It is the money that moved Ote Berry to snap out of retirement, lose 50 pounds, and get in good enough shape to twist a couple of horned rodeo steers to the ground at this weekend’s RFD-TV The American.
“I can give a million reasons why I’m competing and they all have George Washington on the front of them,” said Berry, 51, a four-time world steer wrestling champion, referring to the prize money at stake at The American. The event, scheduled for 1 p.m. Sunday at AT&T Stadium, will offer the world’s top competitors $2 million, a record payout for a single-performance rodeo.
The rodeo will feature five contestants who qualified through the semifinals last week in Mesquite and exemptions, competing alongside the top 10 competitors in the world in each event. Each event winner will get $100,000. There’s a side pot for the qualifiers. If only one qualifier can win their event, they will earn a $1 million bonus. If more than one qualifier wins their event, they will share the $1 million.
Berry, who lives in Checotah, Okla., potentially can earn more than $1 million by snaring the steer wrestling title. He’s among numerous competitors who either have opted to come out of retirement or have elected to extend their careers in order to have a shot at collecting a share of the $2 million payout during the three-hour performance.
Some other notable athletes who’ve decided to ride again are six-time Professional Rodeo Cowboys Association world champion saddle bronc rider Dan Mortensen, two-time Professional Bull Riders world champion Justin McBride and 11-time Women’s Professional Rodeo Association world barrel racing champion Charmayne James.
“It definitely has generated a lot of buzz,” Mortensen said.
Berry won his first PRCA world bulldogging title in 1985 and won his last of four gold buckles in 1995. He opted to retire in 2006 after sustaining an knee injury. But last summer, he was approached by The American organizing committee and was offered an exemption slot in the lucrative rodeo. That meant he didn’t have to earn a berth through the qualifying events within the past six months.
Berry went on a diet, started walking and riding a bicycle, making practice pen runs, and he’s served as a hazer for younger competitors, including his 19-year-old son, Denver. As a result, his weight dropped from almost 300 pounds to around 250.
“It was incentive to get off of the couch,” Berry said. “I spent 20 years trying to win $1 million during in my career, and now I have a shot to win $1 million for running a couple of steers in one afternoon.”
Berry said The American has created a big stir in the rodeo world.
“This is something that’s been a long time coming,” he said. “We don’t have the luxury that pro baseball, football and basketball players have, the big money and the big contracts. If this deal is a big success, like everybody thinks, hopefully it can lead up to a six-, eight- or 10-city tour. That would mean a guy doesn’t have to go to 80 or 100 rodeos a year to make money.”
Also drawn by the prize money is McBride, a Marquette, Neb., resident who won world titles in 2005 and 2007. When McBride retired in 2008, he had earned $5,124,418 in the PBR, the most of any competitor in a pro rodeo or bull riding association, a career earnings record that still stands.

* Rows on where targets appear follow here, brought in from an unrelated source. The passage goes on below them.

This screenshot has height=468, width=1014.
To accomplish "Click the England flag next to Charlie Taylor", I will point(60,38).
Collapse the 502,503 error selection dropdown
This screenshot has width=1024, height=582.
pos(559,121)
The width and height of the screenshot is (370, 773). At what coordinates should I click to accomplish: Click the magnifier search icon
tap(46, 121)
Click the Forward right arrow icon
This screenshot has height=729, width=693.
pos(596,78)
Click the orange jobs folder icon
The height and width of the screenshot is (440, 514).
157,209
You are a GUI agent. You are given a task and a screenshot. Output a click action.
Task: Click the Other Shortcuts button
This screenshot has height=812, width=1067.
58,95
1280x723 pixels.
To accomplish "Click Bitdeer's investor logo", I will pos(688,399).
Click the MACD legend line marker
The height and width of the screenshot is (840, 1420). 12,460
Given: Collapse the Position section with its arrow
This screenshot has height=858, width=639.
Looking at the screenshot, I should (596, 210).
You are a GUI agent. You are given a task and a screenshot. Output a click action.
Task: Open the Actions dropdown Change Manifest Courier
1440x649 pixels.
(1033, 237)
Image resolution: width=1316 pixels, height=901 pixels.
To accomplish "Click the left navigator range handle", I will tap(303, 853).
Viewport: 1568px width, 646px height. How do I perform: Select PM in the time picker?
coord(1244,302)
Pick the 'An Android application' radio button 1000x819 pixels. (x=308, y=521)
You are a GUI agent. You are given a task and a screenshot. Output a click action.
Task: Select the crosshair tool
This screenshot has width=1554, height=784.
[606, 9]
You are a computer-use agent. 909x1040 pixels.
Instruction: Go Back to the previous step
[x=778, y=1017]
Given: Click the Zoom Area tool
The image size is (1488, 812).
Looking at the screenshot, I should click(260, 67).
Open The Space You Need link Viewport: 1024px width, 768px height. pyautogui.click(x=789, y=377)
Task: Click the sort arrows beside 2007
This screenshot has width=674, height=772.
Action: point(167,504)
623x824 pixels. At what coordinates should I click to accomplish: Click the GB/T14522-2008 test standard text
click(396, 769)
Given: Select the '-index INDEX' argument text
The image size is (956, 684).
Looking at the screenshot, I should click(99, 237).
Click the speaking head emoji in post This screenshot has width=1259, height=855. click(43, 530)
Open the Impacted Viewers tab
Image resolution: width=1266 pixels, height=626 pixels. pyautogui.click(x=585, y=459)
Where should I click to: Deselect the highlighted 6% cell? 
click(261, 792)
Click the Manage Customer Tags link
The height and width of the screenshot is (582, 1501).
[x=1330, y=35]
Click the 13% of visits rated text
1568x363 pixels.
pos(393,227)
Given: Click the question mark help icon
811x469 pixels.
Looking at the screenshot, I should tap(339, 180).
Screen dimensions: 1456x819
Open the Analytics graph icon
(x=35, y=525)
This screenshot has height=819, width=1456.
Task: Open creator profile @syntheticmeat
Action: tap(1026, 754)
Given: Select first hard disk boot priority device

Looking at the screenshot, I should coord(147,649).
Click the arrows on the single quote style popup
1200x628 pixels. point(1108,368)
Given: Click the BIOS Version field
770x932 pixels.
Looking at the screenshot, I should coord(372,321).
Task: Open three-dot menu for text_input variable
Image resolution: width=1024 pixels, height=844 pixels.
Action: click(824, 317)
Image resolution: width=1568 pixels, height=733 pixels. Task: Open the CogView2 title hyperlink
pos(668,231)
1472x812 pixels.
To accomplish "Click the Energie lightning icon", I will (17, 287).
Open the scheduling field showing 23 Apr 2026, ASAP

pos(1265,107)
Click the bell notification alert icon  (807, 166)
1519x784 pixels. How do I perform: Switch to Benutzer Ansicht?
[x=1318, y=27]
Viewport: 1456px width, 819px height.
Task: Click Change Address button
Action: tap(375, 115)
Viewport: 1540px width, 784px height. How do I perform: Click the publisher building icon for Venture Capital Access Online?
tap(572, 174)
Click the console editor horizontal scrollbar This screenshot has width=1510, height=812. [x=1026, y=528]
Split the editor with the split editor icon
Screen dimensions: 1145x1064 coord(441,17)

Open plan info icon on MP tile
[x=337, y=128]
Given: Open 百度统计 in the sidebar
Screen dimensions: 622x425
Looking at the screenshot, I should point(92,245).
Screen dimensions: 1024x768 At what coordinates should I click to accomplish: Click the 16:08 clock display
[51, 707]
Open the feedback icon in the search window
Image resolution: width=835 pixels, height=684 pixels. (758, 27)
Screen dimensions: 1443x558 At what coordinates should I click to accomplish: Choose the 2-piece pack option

Each time McBride won a PBR world title, he received a $1 million bonus. And if he wins The American, he also could receive a $1 million bonus, in addition to the $100,000 that will be awarded to the winner of every event. That means he could leave AT&T Stadium with $1.1 million.
“I wish there was some romantic story for it, but it’s because there’s a million dollars on the line,” McBride said. “In the PBR, there’s a million dollar bonus for winning the world title each year, but that’s for a body of work for a whole year. But at The American, a cowboy can earn that much in a day.”
When the concept of The American was announced last summer, McBride first decided he would remain retired from bull riding and attempt to qualify for the event in bareback riding. But after mounting a handful of broncs, McBride decided bull riding definitely was what he does best.
He also was invited to compete at The American by exemption. In order to prepare, McBride recently mounted a tougher bucking bull in Guthrie, Okla., and he stayed for about 6 seconds, only 2 seconds short of making the buzzer.
“I had a million things running through my mind about how it was going to feel, but it wasn’t as fast as I thought,” McBride said. “I came away feeling like I could sure do it. I’m not going to be like Muhammad Ali and guarantee a victory, but I feel like I’ll go in there and stay on two bulls.”
Mortensen, 45, stopped competing full-time in 2006 and rode sporadically through 2009.
When he was asked to compete in an exemption spot at The American, the Billings, Mont., cowboy began riding practice broncs and working on spurring strokes on a spur board. That means he places a saddle on a saw horse that’s topped with a rubber mat and simulates the back and forth spurring motion of moving his boots from the point of the horse’s shoulders to the back and the saddle and back to the bronc’s shoulders, jump for jump.
Mortensen has lost between 5 and 10 pounds to prepare for Sunday.
“The sport has a lot of levels and I came up through all of them,” Mortensen said. “But I’m at the point to where if I’m going to events, I want to go to only the good ones. But there’s very few events that are this quality and has had this much thought and effort that’s been put into it. It’s going to great for the sport of rodeo.”